“Same here,” said Mr. Kershaw, concisely.

“Thank you, gentlemen!” said Mr. Durnford, briskly, entering the amounts in his note book. “Now, Mr. Botterill.”

“Well,” was the reluctant response, “I suppose I shall have to follow suit.”

Mr. Durnford smiled.

“Thank you, gentlemen, all,” he said. “Keep that up, and it will afford you more pleasure than you think.”

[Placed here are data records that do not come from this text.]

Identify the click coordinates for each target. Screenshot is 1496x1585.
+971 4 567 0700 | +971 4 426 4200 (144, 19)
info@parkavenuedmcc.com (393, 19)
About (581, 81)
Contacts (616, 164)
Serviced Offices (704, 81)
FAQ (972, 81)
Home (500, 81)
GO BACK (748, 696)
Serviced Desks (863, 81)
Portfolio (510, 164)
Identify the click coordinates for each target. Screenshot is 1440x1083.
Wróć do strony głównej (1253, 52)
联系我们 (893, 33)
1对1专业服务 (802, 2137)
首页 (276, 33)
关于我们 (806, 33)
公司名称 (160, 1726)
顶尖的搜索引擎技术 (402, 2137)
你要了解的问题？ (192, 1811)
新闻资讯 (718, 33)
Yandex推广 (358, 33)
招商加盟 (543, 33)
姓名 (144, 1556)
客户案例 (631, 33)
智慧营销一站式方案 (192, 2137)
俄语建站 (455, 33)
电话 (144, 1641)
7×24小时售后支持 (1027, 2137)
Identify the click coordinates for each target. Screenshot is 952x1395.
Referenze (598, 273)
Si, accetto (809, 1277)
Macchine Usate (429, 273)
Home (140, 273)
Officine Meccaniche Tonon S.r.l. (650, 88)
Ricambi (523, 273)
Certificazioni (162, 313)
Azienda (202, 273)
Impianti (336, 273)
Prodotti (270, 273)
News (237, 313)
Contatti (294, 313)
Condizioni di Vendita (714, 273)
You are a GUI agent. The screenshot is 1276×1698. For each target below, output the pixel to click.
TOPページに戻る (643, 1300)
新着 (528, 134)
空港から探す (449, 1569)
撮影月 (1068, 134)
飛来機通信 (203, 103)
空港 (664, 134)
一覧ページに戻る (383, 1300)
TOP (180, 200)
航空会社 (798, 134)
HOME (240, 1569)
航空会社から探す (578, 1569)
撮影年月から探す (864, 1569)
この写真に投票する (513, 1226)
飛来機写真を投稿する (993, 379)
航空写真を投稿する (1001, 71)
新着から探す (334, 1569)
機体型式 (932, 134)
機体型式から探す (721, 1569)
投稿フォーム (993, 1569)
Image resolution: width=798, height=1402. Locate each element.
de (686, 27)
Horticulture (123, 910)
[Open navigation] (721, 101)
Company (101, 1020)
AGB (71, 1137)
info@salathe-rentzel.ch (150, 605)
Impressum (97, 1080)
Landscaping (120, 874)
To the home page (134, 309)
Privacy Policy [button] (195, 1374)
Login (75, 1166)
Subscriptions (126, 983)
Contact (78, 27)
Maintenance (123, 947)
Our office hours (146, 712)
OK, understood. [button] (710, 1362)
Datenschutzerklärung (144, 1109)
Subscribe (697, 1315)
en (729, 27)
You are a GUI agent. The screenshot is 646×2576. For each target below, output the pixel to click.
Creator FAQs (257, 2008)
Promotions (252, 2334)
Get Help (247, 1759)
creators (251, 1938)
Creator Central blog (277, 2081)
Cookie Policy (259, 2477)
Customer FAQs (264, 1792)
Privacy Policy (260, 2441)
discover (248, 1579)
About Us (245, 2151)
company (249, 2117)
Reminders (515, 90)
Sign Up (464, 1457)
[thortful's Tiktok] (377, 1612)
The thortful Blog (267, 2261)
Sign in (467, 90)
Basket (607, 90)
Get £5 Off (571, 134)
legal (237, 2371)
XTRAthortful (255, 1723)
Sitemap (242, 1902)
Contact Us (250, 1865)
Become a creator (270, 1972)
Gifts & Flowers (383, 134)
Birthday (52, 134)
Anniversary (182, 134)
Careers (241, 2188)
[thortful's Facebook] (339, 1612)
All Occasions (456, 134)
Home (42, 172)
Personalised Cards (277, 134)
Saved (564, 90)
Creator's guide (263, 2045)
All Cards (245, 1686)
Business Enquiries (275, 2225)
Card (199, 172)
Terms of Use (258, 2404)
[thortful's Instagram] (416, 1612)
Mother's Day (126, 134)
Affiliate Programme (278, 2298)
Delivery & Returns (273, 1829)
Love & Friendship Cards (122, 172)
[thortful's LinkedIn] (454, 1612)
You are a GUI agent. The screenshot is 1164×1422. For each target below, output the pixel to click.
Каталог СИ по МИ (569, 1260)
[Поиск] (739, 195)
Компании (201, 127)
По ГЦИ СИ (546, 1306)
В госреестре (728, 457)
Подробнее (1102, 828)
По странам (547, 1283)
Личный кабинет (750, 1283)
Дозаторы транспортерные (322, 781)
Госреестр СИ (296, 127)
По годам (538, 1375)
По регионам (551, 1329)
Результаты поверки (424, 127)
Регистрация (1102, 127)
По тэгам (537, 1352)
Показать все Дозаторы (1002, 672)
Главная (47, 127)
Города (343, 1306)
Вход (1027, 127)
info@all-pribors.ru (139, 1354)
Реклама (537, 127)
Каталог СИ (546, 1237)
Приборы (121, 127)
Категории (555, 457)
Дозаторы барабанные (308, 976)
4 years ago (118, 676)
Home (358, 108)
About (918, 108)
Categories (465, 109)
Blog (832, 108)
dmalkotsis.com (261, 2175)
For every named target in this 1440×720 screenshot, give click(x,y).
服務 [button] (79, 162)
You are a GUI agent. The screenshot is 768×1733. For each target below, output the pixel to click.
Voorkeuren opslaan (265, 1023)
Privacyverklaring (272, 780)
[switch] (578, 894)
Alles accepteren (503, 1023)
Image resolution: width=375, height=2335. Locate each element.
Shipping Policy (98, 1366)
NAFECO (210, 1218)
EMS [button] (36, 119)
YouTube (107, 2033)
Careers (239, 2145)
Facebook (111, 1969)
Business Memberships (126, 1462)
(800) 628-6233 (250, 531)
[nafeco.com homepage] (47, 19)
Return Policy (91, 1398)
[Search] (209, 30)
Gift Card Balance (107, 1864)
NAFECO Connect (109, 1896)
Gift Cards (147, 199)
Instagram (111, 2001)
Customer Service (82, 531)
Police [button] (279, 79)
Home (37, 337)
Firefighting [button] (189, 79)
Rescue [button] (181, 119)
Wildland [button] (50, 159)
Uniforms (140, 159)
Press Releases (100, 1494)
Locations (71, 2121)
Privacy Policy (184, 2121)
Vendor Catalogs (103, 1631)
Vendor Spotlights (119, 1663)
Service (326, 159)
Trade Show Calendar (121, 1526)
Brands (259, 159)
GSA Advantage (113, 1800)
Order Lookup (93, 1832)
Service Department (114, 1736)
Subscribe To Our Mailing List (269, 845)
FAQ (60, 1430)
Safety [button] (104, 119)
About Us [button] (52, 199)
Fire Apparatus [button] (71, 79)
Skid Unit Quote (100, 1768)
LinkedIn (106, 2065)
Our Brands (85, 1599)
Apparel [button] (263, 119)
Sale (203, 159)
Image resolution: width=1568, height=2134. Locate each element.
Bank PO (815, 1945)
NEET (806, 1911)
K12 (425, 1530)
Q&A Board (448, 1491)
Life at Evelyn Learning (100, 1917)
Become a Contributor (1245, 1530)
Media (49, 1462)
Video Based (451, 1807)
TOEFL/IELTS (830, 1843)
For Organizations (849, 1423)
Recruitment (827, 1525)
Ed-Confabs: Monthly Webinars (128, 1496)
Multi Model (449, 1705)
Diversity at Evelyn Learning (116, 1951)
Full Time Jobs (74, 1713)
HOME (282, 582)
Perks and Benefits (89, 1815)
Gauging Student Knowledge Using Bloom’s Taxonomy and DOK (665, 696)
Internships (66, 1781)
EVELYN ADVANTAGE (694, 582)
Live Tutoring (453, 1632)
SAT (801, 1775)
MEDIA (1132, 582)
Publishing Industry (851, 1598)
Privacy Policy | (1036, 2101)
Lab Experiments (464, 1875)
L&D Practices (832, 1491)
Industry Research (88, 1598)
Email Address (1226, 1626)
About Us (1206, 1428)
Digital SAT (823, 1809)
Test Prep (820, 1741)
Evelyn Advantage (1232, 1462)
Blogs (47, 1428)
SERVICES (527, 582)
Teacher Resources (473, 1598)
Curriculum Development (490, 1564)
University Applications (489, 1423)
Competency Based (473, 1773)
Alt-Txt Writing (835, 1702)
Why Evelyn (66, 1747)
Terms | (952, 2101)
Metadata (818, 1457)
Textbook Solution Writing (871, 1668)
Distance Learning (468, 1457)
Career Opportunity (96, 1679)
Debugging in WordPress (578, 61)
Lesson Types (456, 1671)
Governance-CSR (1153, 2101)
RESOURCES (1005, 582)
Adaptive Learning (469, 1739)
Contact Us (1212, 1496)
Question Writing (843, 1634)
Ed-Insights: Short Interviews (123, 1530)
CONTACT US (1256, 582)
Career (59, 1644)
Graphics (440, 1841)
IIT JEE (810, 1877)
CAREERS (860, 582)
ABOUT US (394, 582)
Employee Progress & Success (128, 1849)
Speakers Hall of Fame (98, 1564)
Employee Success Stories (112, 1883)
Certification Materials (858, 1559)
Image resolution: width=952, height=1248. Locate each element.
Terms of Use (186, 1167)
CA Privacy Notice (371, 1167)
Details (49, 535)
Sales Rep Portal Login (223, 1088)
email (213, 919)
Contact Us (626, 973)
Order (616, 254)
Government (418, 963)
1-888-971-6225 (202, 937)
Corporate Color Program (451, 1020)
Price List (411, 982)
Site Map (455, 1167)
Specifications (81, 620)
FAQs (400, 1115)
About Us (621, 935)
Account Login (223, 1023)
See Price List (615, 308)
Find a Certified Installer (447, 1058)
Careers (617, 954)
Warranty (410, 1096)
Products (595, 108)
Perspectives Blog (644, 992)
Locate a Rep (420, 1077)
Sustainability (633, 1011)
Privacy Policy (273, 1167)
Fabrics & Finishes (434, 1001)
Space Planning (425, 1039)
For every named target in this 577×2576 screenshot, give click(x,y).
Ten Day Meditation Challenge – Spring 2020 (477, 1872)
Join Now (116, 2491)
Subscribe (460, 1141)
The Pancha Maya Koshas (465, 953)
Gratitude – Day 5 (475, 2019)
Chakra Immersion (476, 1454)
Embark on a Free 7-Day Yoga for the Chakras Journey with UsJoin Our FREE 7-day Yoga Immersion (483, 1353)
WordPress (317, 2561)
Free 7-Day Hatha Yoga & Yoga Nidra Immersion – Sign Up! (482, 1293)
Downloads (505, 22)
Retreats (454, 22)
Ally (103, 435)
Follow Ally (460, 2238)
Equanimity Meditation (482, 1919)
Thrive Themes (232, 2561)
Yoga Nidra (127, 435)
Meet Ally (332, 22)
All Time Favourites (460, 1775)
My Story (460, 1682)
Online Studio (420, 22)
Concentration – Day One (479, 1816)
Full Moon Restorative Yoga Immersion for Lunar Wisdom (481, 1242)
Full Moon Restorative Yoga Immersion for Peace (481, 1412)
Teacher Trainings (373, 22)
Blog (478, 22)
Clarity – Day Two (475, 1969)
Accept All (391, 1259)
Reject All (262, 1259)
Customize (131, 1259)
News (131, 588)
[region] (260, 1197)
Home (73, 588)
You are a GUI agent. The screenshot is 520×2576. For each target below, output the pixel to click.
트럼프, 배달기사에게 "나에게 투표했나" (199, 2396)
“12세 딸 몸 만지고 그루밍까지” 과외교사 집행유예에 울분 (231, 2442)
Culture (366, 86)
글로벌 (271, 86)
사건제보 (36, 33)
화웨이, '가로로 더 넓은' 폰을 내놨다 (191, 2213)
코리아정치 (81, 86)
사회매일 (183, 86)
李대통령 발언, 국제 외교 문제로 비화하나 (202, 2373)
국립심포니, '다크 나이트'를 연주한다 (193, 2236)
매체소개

When, shortly afterwards, the minister took his departure, the three friends resumed their smoking; but they did not return to their criticism of “the Golden Shoemaker.”


CHAPTER XXXII.

“IN LABOURS MORE ABUNDANT.”

Unlike many wealthy professors of religion, “the Golden Shoemaker” did not suppose that, in giving his money to the various funds of the church, he fulfilled, as far as he was concerned, all the claims of the Cause of Christ. He did not imagine that he could purchase, by means of his monetary gifts, exemption from the obligation to engage in active Christian work. He did not desire to be thus exempt. His greatest delight was to be directly and actively employed in serving his Divine Lord; and so little did he think of availing himself of the occasion of his sudden accession to wealth to withdraw from actual participation in the service of Christ, that he hailed with intense joy the richer opportunities of service with which he was thus supplied.